Monday, February 27, 2017

Review ~ The Girls from Corona del Mar by Rufi Thorpe

Title: The Girls from Corona del Mar
Author: Rufi Thorpe
Copyright: 2014
Type; fiction
Page: 256
Series: No

Reason for Reading: Was the book for my bookclub last month.

Summary:
A fiercely beautiful debut blazing with emotion: a major first novel about friendships made in youth and how these bonds, challenged by loss, illness, parenthood, and distance, either break or sustain. 
Mia and Lorrie Ann are lifelong friends: hard-hearted Mia and untouchably beautiful, kind Lorrie Ann. While Mia struggles with a mother who drinks, a pregnancy at fifteen, and younger brothers she loves but can't quite be good to, Lorrie Ann is luminous, surrounded by her close-knit family, immune to the mistakes that mar her best friend's life. Until a sudden loss catapults Lorrie Ann into tragedy: things fall apart, and then fall apart further-and there is nothing Mia can do to help. And as good, kind, brave Lorrie Ann stops being so good, Mia begins to question just who this woman is and what that question means about them both. A staggeringly arresting, honest novel of love, motherhood, loyalty, and the myth of the perfect friendship that moves us to ask ourselves just how well we know those we love, what we owe our children, and who we are without our friends.


Thoughts: 
Man where to go with this one... man such a hard story to read at times and yet at other times such an easy story to relate to. There were times I felt bad for Mia and then I felt bad for Lorrie Ann. There were times I wanted to smack Lorrie Ann and strangle Mia and reverse. I laughed and cried. I related to both of these girls at different times and at other times I just wanted to reach out and hold them. They both went through so much that all I could think to myself at one point was poor baby. There was a point I wondered if Lorrie Ann was right and there was a point I asked myself was Mia right. That's how I knew this was a good book because it didn't take a side it didn't you as the reader what to think. It made you ask yourself who in this story is right? Does making a choice for what seems like selfish reasons to the world yet done for love reasons to the person make it a good choice and who has the right to make the tough decisions? Who was actually right in this story all along and what could have ever made it a better story? Where in the world did our people go wrong?

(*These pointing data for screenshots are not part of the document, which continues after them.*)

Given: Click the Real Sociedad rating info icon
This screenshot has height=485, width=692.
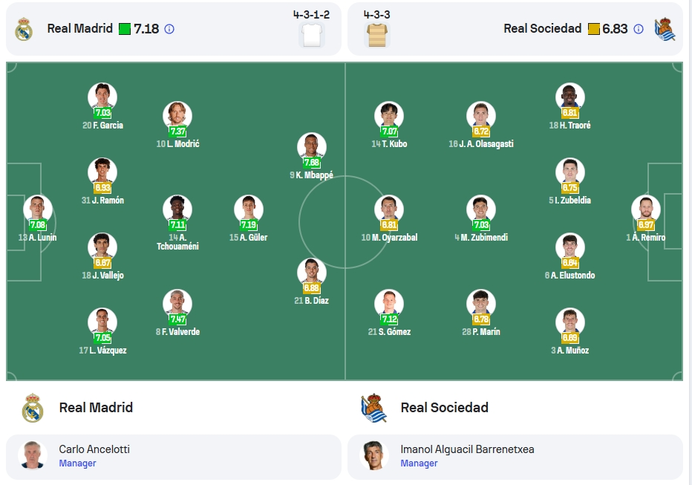Looking at the screenshot, I should tap(638, 29).
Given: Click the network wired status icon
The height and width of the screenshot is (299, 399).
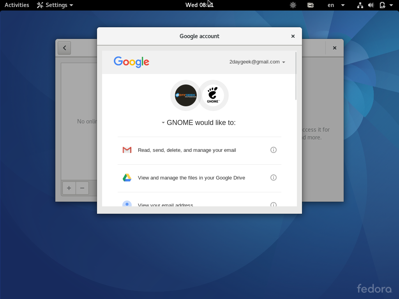Looking at the screenshot, I should (x=360, y=5).
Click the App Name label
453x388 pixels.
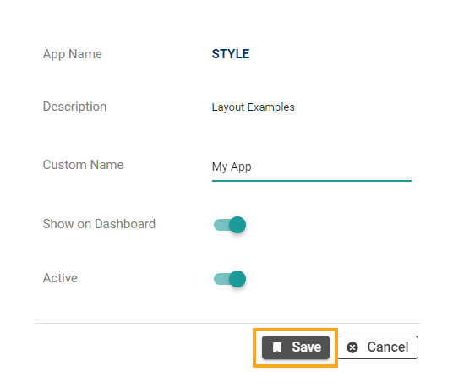(x=72, y=54)
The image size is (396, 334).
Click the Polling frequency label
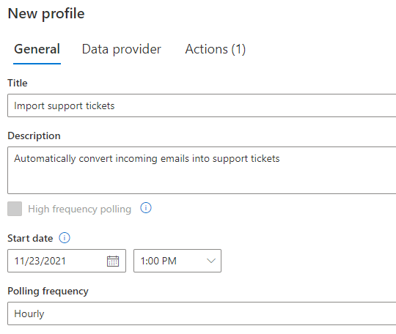(x=48, y=292)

Was there actually a spot in the story where our character could have made a better decision and life gotten better? Or was this their fate forever? 
How does friendship survive, form, meld and rebuild and as a human how do we survive what we are dealt with when life throws us some if not a ton of curve balls?
That's what this story made me dig in deep to think about. At the surface it's all about friendships and growing up and apart as we get older and make values and moral decisions as an adult. However, this book is much much deeper and one that I feel like grew me on a different level. Did it answer any of those questions? No but it did make me think about how quickly I judge others who I have no idea what their life story or path has been and I find I am less likely to jump to a conclusion as fast. 

EXCELLENT READ!


Grade: 4 out of 5 stars

Would I recommend: Definitely a read I would recommend!
Keep or Give: I am giving this while it was an excellent read that made me think about things it is not something I would re-read over and over again.